(THINGS TO DO):
(a) The chapter summary about Douglass at Covey's plantation describes Covey's treatment of his slaves. List each action the summary says Covey takes against them.
(b) The chapter summary about Douglass at Covey's plantation says the constant whippings probably make Douglass a less effective worker. Explain why, using the summary's own reasons.
(c) Continue the chapter summary about Douglass at Covey's plantation from where it stops.

(TEXT SECTION):
'''
Get some popcorn. This is the longest chapter in the book, but it's also the most exciting one. It's even got a climactic fight scene.
First of all, things change immediately when Douglass arrives at Covey's plantation. For the first time in his life, Douglass is made into a field hand and has to do the kind of back-breaking physical labor that he's always managed to avoid in the past.
He isn't very good at his new job, so it isn't long before Covey finds an excuse to beat the living daylights out of him.
One day, Douglass is driving a cart and he loses control of the oxen. The cart overturns, breaking a wheel and injuring the animals.
At first, Covey doesn't seem to get that angry – it's almost as if he's not surprised. Maybe he gave Douglass a team of wild oxen on purpose? Maybe he wanted him to screw up?
In any case, when Douglass tells Covey what happened, Covey whips him until the sticks he's using break in his hands.
This is what "breaking" Douglass means. Douglass has been whipped before, but this whipping is only the beginning. Over the next six months, he is whipped at least once a week, so regularly that he doesn't have time to heal from his previous beating before he gets beaten again.
There isn't any point to the beating except to break his will and spirit. It doesn't make Douglass a better worker. On the contrary, working in the fields is hard, physical labor, and the fact that he's always healing from injuries probably makes him a less effective worker.
But Covey's entire life is built around punishing slaves for trying to shirk their work. Douglass says that Covey was always looking for an excuse to whip his slaves, and he always manages to find one. He's cunning enough to see through whatever tricks the slaves might try to pull, but he also likes to hide in the grass to catch workers taking breaks when they are supposed to be working. Douglass wants us to notice that because Covey is always watching his slaves and beating them for not working hard enough, he doesn't actually do any work himself!
Covey also forces the slave women he owns to have children with men who aren't their husbands. Douglass is shocked by this: having sex outside of marriage is adultery, and he expects his readers to be shocked by this too. But since Covey is a poor man, he's trying to build up a stock of slaves by breeding them, the way you would breed animals.
'''
(DATA SHOWN):
'''
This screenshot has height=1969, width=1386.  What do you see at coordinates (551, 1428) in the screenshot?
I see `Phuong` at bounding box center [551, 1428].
'''
(IN RESPONSE):
(a)
- Whips Douglass until the sticks break in his hands
- Whips Douglass at least once a week over six months
- Hides in the grass to catch workers taking breaks
- Forces the slave women he owns to have children with men who aren't their husbands

(b) Field work is hard physical labor, and Douglass is whipped so often that he never finishes healing from one beating before the next. Because he is always recovering from injuries, he probably works less well.

(c)
As the months pass, Douglass starts to break under the strain. When he first came to Covey's farm, he had been a little "unmanageable," as he puts it. But after months of constant work and beatings, his mind starts to weaken. Covey is "taming" him.
It's not a coincidence that Douglass is using words like "taming" to describe his state of mind: the purpose of "breaking" him is to make him more like a beast of burden than a human being. And it's working.
On Sundays, Douglass sits under a tree like a zombie instead of going to church. For Christian readers in the nineteenth century, this would be an especially big deal, since it was really important to go to church regularly. But this is just one example of the "beast-like stupor" Douglass is sinking into. By treating him like an animal, Covey is turning him into one.
As he sinks deeper and deeper, Douglass suddenly has an epiphany (a sudden moment of realization). One Sunday, he looks out at the sails on the Chesapeake Bay and suddenly bursts out with a big speech.
Partly he's angry at the sails for being free. The contrast between them is striking: while Douglass is a man transformed into an animal, the ships are free to go wherever they please.
Mostly, though, it's a striking passage because we suddenly hear Douglass's voice. Remember that moment in the preface when Douglass stands up at the abolitionist convention and everyone is shocked by his public speaking ability? He's pretty good here too.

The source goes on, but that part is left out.